With the records below as your source, retype each line exactly from the top down to the line that contains "Terms of Use (216, 2533)", and include that line.

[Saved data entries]
■ ■ ■ ■ ■ ■ ■
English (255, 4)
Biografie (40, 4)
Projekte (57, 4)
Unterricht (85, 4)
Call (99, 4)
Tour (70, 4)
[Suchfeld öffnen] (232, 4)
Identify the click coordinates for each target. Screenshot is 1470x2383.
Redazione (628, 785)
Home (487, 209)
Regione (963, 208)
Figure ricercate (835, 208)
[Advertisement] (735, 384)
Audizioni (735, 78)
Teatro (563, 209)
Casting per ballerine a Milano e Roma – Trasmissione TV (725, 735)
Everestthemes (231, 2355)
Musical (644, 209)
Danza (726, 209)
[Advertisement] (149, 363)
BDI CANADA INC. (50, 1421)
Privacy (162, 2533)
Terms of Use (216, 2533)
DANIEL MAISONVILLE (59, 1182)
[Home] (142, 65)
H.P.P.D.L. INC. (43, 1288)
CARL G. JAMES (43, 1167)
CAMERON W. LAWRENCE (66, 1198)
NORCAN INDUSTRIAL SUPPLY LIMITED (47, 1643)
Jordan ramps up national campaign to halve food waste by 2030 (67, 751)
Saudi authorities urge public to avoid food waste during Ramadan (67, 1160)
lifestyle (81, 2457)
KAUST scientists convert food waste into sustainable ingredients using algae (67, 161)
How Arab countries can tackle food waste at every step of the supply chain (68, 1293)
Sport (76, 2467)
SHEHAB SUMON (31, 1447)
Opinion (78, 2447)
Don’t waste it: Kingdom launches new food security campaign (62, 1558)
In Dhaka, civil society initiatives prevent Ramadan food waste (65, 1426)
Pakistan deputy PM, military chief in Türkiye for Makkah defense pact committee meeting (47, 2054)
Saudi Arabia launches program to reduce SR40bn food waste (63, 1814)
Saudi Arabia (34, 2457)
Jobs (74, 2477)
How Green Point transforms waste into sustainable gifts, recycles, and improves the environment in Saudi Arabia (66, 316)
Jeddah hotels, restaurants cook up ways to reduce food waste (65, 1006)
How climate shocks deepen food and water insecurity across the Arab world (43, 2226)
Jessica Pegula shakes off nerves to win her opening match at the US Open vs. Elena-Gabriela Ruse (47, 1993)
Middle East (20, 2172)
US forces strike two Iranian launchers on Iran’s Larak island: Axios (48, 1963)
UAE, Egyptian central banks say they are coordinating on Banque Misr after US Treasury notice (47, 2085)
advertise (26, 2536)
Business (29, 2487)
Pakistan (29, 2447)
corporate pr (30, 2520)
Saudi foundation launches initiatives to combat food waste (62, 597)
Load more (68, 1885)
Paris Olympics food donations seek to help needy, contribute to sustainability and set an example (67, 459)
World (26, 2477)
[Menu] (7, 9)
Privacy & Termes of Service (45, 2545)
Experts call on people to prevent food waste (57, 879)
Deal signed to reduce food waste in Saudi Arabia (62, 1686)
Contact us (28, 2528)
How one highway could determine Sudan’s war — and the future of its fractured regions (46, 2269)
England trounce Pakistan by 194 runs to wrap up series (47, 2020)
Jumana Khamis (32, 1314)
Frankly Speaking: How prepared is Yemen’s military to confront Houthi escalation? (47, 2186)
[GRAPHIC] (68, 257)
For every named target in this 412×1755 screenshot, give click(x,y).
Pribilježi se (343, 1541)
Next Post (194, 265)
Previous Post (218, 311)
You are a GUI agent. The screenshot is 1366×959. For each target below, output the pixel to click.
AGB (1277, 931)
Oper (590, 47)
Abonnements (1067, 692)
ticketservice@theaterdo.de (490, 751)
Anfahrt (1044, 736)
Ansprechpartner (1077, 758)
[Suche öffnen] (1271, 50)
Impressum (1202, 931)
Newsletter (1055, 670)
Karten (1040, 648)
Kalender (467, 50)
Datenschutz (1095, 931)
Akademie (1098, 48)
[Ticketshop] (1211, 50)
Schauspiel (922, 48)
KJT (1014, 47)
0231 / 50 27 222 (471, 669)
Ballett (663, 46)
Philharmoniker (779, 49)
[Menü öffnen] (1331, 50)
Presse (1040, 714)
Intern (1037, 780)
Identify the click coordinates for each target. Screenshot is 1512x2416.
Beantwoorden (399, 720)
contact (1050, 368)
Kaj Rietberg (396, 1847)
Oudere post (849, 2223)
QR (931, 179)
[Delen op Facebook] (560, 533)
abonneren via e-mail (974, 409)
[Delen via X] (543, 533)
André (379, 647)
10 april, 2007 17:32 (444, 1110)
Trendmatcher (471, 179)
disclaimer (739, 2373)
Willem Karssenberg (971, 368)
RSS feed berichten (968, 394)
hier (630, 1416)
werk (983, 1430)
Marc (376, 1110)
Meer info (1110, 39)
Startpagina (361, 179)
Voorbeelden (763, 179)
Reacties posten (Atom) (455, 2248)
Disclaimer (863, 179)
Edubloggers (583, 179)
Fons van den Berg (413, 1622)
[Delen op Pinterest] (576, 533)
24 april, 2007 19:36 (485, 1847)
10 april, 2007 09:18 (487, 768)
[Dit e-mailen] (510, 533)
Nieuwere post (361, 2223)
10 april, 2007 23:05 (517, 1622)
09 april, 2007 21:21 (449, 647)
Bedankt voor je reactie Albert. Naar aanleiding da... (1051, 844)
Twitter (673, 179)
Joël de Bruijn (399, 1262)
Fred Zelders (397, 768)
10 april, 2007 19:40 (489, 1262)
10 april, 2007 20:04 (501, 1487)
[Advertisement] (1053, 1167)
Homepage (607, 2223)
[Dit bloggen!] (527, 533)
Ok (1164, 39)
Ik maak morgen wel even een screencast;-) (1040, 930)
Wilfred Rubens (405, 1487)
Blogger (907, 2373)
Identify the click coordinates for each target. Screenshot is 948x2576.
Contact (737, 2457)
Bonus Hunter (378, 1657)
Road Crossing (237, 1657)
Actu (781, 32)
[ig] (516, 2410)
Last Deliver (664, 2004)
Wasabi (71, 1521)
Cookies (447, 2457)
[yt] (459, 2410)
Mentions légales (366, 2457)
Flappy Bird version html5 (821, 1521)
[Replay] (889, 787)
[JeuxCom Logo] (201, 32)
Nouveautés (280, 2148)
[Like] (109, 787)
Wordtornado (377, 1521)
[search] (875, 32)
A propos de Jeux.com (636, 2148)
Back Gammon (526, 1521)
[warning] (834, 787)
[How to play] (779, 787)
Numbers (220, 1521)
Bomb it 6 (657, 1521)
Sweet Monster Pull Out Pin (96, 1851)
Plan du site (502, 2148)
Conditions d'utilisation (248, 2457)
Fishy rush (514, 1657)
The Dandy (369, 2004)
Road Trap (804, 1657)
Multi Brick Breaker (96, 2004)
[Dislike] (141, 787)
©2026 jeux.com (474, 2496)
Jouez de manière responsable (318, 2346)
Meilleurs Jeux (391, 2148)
■ ■ ■ ■ ■ ■ ■
**Response to the task:**
English (255, 4)
Biografie (40, 4)
Projekte (57, 4)
Unterricht (85, 4)
Call (99, 4)
Tour (70, 4)
[Suchfeld öffnen] (232, 4)
Identify the click coordinates for each target. Screenshot is 1470x2383.
Redazione (628, 785)
Home (487, 209)
Regione (963, 208)
Figure ricercate (835, 208)
[Advertisement] (735, 384)
Audizioni (735, 78)
Teatro (563, 209)
Casting per ballerine a Milano e Roma – Trasmissione TV (725, 735)
Everestthemes (231, 2355)
Musical (644, 209)
Danza (726, 209)
[Advertisement] (149, 363)
BDI CANADA INC. (50, 1421)
Privacy (162, 2533)
Terms of Use (216, 2533)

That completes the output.